> Exercise directions
A word-for-word transcription of all the data is required.

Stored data
------

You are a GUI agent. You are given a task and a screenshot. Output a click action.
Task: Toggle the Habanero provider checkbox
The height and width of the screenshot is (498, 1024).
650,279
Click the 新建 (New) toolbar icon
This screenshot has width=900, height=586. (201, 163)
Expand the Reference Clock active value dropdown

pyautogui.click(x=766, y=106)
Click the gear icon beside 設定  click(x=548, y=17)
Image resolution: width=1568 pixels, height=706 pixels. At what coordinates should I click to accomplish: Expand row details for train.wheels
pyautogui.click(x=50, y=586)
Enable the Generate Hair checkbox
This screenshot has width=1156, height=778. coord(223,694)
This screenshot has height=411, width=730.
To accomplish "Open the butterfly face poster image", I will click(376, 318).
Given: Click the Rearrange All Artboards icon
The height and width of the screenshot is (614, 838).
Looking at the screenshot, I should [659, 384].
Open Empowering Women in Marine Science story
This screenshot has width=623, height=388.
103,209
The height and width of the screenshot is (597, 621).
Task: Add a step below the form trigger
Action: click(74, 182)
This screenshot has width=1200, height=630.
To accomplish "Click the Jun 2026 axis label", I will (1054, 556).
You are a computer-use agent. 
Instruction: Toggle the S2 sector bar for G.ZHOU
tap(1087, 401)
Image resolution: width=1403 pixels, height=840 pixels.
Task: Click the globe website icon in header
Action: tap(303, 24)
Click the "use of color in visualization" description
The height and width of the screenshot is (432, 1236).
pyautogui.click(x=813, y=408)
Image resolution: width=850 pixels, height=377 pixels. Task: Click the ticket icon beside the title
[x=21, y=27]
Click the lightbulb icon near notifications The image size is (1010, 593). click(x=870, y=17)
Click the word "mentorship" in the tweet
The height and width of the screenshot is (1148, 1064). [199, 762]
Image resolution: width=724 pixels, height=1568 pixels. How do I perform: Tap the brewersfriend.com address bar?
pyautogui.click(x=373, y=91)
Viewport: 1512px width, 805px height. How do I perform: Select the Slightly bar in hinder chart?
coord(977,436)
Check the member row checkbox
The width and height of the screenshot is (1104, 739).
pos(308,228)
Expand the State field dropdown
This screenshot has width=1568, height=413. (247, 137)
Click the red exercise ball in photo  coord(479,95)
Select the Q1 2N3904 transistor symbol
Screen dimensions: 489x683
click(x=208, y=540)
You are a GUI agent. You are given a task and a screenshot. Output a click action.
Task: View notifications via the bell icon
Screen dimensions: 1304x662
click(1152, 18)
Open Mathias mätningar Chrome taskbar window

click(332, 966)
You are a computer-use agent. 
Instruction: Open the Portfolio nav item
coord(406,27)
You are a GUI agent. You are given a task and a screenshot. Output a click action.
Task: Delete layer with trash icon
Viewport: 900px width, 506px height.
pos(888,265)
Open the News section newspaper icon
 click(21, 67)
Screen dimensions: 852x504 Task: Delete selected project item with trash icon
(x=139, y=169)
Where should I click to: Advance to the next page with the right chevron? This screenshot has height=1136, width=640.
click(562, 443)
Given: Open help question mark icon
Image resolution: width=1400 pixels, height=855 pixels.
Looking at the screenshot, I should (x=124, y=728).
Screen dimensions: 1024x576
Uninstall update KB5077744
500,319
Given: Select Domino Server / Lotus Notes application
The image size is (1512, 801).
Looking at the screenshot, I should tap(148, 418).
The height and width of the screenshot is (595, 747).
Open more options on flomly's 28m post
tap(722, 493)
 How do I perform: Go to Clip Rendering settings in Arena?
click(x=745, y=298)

------

> Answer below
You are a GUI agent. You are given a task and a screenshot. Output a click action.
Task: Toggle the Habanero provider checkbox
The height and width of the screenshot is (498, 1024).
650,279
Click the 新建 (New) toolbar icon
This screenshot has width=900, height=586. (201, 163)
Expand the Reference Clock active value dropdown

pyautogui.click(x=766, y=106)
Click the gear icon beside 設定  click(x=548, y=17)
Image resolution: width=1568 pixels, height=706 pixels. At what coordinates should I click to accomplish: Expand row details for train.wheels
pyautogui.click(x=50, y=586)
Enable the Generate Hair checkbox
This screenshot has width=1156, height=778. coord(223,694)
This screenshot has height=411, width=730.
To accomplish "Open the butterfly face poster image", I will click(376, 318).
Given: Click the Rearrange All Artboards icon
The height and width of the screenshot is (614, 838).
Looking at the screenshot, I should [659, 384].
Open Empowering Women in Marine Science story
This screenshot has width=623, height=388.
103,209
The height and width of the screenshot is (597, 621).
Task: Add a step below the form trigger
Action: click(74, 182)
This screenshot has width=1200, height=630.
To accomplish "Click the Jun 2026 axis label", I will (1054, 556).
You are a computer-use agent. 
Instruction: Toggle the S2 sector bar for G.ZHOU
tap(1087, 401)
Image resolution: width=1403 pixels, height=840 pixels.
Task: Click the globe website icon in header
Action: tap(303, 24)
Click the "use of color in visualization" description
The height and width of the screenshot is (432, 1236).
pyautogui.click(x=813, y=408)
Image resolution: width=850 pixels, height=377 pixels. Task: Click the ticket icon beside the title
[x=21, y=27]
Click the lightbulb icon near notifications The image size is (1010, 593). click(x=870, y=17)
Click the word "mentorship" in the tweet
The height and width of the screenshot is (1148, 1064). [199, 762]
Image resolution: width=724 pixels, height=1568 pixels. How do I perform: Tap the brewersfriend.com address bar?
pyautogui.click(x=373, y=91)
Viewport: 1512px width, 805px height. How do I perform: Select the Slightly bar in hinder chart?
coord(977,436)
Check the member row checkbox
The width and height of the screenshot is (1104, 739).
pos(308,228)
Expand the State field dropdown
This screenshot has width=1568, height=413. (247, 137)
Click the red exercise ball in photo  coord(479,95)
Select the Q1 2N3904 transistor symbol
Screen dimensions: 489x683
click(x=208, y=540)
You are a GUI agent. You are given a task and a screenshot. Output a click action.
Task: View notifications via the bell icon
Screen dimensions: 1304x662
click(1152, 18)
Open Mathias mätningar Chrome taskbar window

click(332, 966)
You are a computer-use agent. 
Instruction: Open the Portfolio nav item
coord(406,27)
You are a GUI agent. You are given a task and a screenshot. Output a click action.
Task: Delete layer with trash icon
Viewport: 900px width, 506px height.
pos(888,265)
Open the News section newspaper icon
 click(21, 67)
Screen dimensions: 852x504 Task: Delete selected project item with trash icon
(x=139, y=169)
Where should I click to: Advance to the next page with the right chevron? This screenshot has height=1136, width=640.
click(562, 443)
Given: Open help question mark icon
Image resolution: width=1400 pixels, height=855 pixels.
Looking at the screenshot, I should (x=124, y=728).
Screen dimensions: 1024x576
Uninstall update KB5077744
500,319
Given: Select Domino Server / Lotus Notes application
The image size is (1512, 801).
Looking at the screenshot, I should tap(148, 418).
The height and width of the screenshot is (595, 747).
Open more options on flomly's 28m post
tap(722, 493)
 How do I perform: Go to Clip Rendering settings in Arena?
click(x=745, y=298)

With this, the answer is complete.